The Public Company Accounting Oversight Board has approved a new proposal to expand the current pass-fail audit report in a way that would give investors more information about what auditors do and what they learn during the course of their work.

It is the board’s second try at a standard that would require auditors to identify and explain in the audit report “critical audit matters” that arose during the course of each audit. Concerns over of the first proposal, issued in 2013, centered on whether it would prompt auditors to disclose information that even management is not required to share with investors, and whether it gave auditors too broad of a definition of what they might need to explain.

The new proposal would define CAMs as any matter communicated or required to be communicated to the audit committee that both relates to accounts or disclosures that are material to the financial statements and involved “especially challenging, subjective, or complex auditor judgment,” according to the PCAOB. The standard would provide factors for auditors to consider to help them determine whether a matter should be identified as a CAM. The new definition compared with that in the earlier proposal would limit the potential number of CAMs that auditors would be required to disclosed.

In the audit report, the auditor would be required to identify the CAM, describe the reasons it was identified as a CAM, describe how it was addressed in the audit, and tie the CAM to financial statement accounts and disclosures. In addition to the CAM requirements, the new audit report would contain clarifications around existing auditor duties, especially with respect to independence and fraud.
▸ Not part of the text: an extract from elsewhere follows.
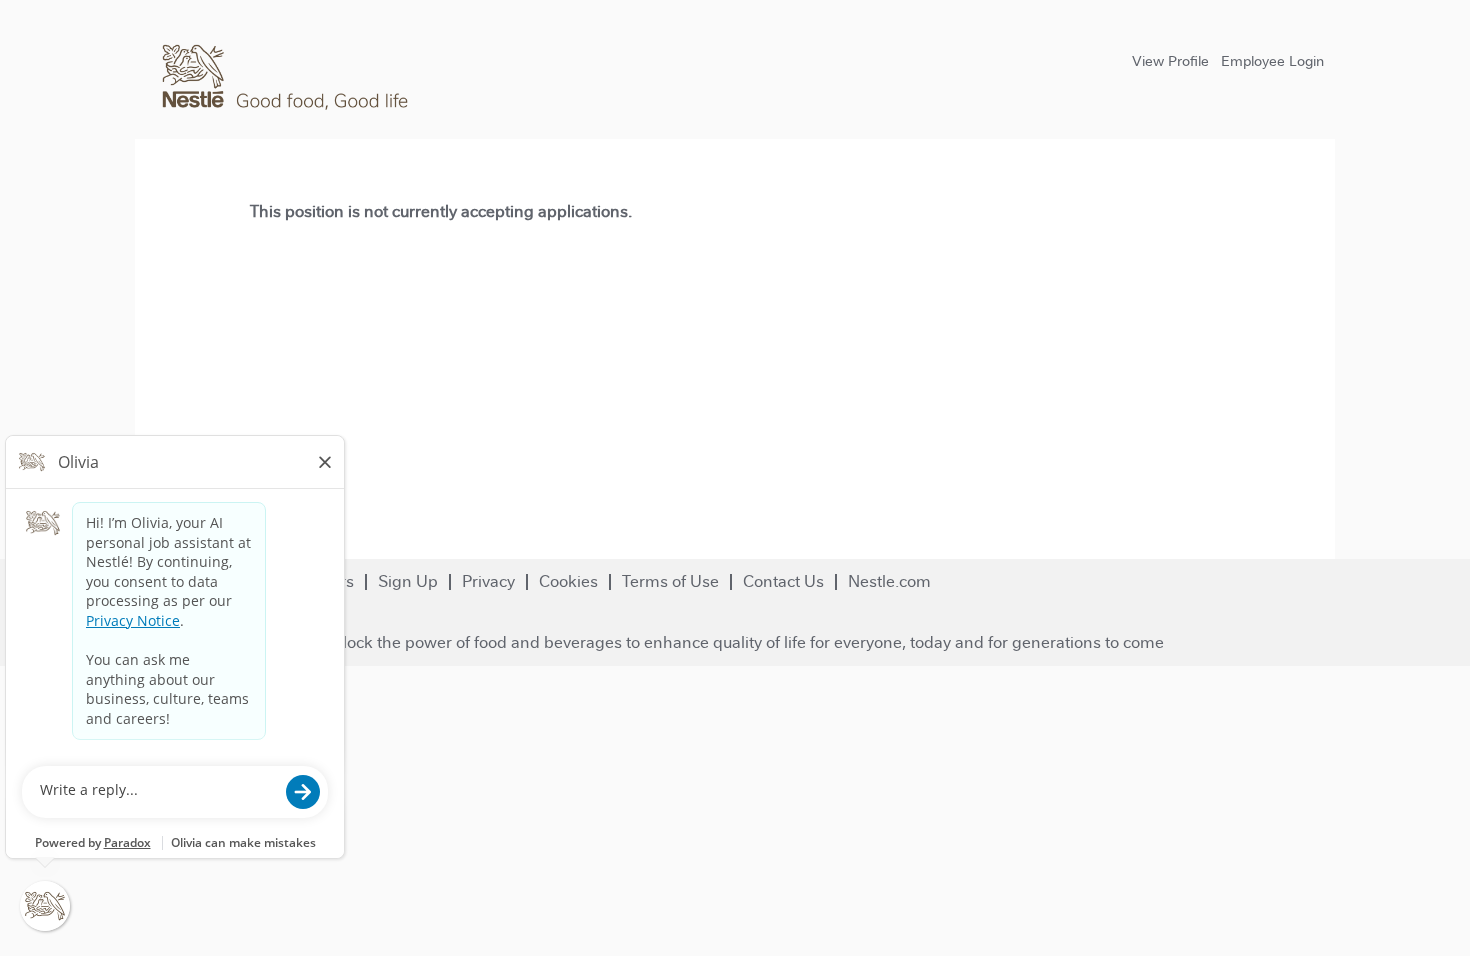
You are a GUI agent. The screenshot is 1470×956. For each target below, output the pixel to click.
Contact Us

It also would require the audit firm to say how long it’s been the company’s auditor.

Investor feedback to the board’s 2013 proposal confirmed that the board would be wise to retain the current pass-fail model, where auditors do not grade a company’s financial statements but simply assert that they pass or fail in terms of fairly presenting the company’s financial status, said PCAOB Chairman James Doty. “But in today’s complex economy, and particularly in light of lessons learned after the financial crisis, investors want a better understanding of the judgments that go into an opinion,” he said. “Not a recitation of the standard procedures that apply to any audit, but the specific judgments that were most critical to the auditor in arriving at the opinion.”
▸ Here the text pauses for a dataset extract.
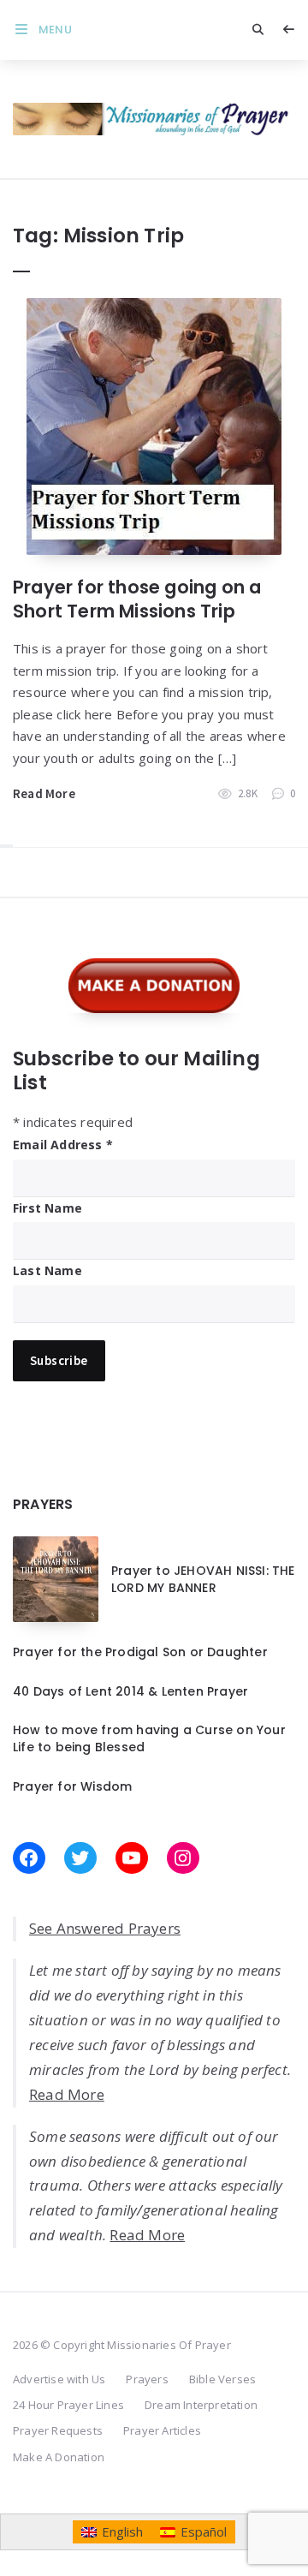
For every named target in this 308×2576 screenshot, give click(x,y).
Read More (44, 793)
PCAOB member Steve Harris is eager to see the proposal adopted. “It is well past time that investors, the real clients of the auditor, who ultimately pay for the audit and depend upon its veracity, receive a report that meets their legitimate expectations and needs,” he said.

Injecting a measure of humor into the discussion of how audit reports could say more than they do today, PCAOB member Jay Hanson recited a poem credited to Ira McGladrey, founder of the audit firm where Hanson spent his career:

We have audited the balance sheet and here is our report:

The cash is overstated, the cashier being short.

The customers' receivables are very much past due.

If there are any good ones they are very, very few;

The inventories are out of date and practically junk,

And the method of their pricing is very largely bunk.

According to our figures the enterprise is wrecked.

But subject to these comments, the balance sheet's correct.